Text section:
--------------------------------
Rickels v. Captain Woody's Pub Grub, Unpublished Decision (7-7-2006)

OPINION {¶ 1} Plaintiff-appellant Lisa Rickels appeals from the September 8, 2005, Judgment Entry of the Licking County Court of Common Pleas which granted defendants-appellees' motions for summary judgment.

STATEMENT OF THE FACTS AND CASE {¶ 2} On July 30, 2003, plaintiff-appellant Lisa Rickels filed a civil complaint against Captain Woody's Pub Grub, 1055 Avondale Inc. dba Captain Woody's Pub, Joe Marasco and Walter Hostasa. The complaint was based upon the following factual assertions. On August 30, 2002, appellant was one of several guests on a boat on Buckeye Lake. The boat was owned by Bernard and Deborah Ratcliff. Appellant and the other occupants of the boat approached the dock of Captain Woody's Pub Grub (a restaurant) to participate in a breakfast party. Defendants-appellees Walter and Debby Hostasa and W.M. Hostasa, are the owners and lessors of the property in which Captain Woody's is located. Appellee 1055 Avondale Inc. dba Captain Woody's Pub [hereinafter Avondale] is the owner of the restaurant and lessee of the property. Appellant was at Captain Woody's for approximately two and one half hours, when at least a portion of the dock shifted and broke. Shortly thereafter, appellant stepped onto the dock, while attempting to assist another person that had fallen off the dock and into the water. When appellant did so, the dock moved and appellant fell. Appellant's wrist was injured in the fall.

{¶ 3} The complaint was eventually amended to add Debbie Hostasa, W.M. Hostasa Co., Robert Mar, Robert Fusner, Erie Insurance Co. (as insurer of Walter Hostasa and/or Debbie Hostasa and/or W.M. Hostasa Co., covering the Captain Woody's premises) and Nautilus Insurance Co. (as insurer of Avondale and/or Robert Mar and/or Joseph Marasco and/or Robert Fusner, covering the Captain Woody's premises). Further, appellee Avondale filed a third party complaint against Bernard and Deborah Ratcliff.
--------------------------------
The tasks:
a - In the court opinion, which part of the appellant's body was injured in the fall?
b - Summarize the court opinion in two sentences.
c - From the court opinion, copy the stretch from "Rickels v. Captain" through "for summary judgment.".
--------------------------------
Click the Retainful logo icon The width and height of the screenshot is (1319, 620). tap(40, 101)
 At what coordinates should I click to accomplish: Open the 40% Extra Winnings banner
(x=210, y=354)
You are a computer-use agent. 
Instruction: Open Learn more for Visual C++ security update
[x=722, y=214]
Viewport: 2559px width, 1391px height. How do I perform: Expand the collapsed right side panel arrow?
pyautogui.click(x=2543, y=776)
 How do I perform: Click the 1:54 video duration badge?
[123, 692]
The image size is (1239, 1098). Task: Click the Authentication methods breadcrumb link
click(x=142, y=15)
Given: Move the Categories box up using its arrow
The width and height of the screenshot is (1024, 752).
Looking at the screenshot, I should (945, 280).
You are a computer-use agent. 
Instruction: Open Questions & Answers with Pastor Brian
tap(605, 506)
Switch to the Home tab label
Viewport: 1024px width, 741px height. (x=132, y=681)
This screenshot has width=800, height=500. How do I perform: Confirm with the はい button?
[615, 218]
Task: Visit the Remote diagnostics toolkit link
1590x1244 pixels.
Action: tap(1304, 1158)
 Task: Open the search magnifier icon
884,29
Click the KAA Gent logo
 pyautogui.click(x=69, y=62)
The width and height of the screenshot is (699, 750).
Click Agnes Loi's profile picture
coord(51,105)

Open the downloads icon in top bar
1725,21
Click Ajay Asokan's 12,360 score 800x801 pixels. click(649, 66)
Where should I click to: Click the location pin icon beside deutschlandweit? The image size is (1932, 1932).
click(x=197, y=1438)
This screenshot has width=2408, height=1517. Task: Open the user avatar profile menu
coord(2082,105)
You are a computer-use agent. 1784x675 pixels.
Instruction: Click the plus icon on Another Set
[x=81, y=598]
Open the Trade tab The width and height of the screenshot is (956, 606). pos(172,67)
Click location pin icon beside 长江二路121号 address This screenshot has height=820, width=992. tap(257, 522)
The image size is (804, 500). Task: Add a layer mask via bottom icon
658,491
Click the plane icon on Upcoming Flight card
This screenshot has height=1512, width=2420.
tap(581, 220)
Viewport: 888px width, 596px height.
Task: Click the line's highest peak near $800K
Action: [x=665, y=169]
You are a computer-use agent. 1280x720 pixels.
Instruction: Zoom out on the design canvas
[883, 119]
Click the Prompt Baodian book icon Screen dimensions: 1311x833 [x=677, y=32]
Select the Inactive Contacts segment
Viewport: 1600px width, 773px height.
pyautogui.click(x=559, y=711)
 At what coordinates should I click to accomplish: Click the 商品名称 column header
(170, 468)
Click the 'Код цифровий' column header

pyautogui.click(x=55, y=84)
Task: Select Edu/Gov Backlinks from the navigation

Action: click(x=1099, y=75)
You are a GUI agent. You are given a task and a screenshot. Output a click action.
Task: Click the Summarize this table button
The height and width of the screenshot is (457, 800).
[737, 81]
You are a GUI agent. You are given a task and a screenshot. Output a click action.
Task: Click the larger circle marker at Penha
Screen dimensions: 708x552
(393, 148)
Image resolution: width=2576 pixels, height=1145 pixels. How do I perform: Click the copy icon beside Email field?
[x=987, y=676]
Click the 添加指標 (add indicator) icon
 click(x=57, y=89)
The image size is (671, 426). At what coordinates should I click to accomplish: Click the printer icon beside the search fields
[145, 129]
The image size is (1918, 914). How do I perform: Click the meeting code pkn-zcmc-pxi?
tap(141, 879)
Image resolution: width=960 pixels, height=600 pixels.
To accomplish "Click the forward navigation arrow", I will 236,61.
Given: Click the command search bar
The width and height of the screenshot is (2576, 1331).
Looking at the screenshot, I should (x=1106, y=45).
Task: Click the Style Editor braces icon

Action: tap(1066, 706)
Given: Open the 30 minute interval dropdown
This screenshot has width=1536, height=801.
--------------------------------
Written answers:
a - The appellant's wrist.

b - Lisa Rickels appealed a Licking County Court of Common Pleas judgment that granted summary judgment to the defendants-appellees in her suit against Captain Woody's Pub Grub, its owner, the property's owners, and others. Her complaint stated that on August 30, 2002, after arriving by boat for a breakfast party, she stepped onto the restaurant's dock to help someone who had fallen into the water, and the dock moved, causing her to fall and injure her wrist.

c -
Rickels v. Captain Woody's Pub Grub, Unpublished Decision (7-7-2006)

OPINION {¶ 1} Plaintiff-appellant Lisa Rickels appeals from the September 8, 2005, Judgment Entry of the Licking County Court of Common Pleas which granted defendants-appellees' motions for summary judgment.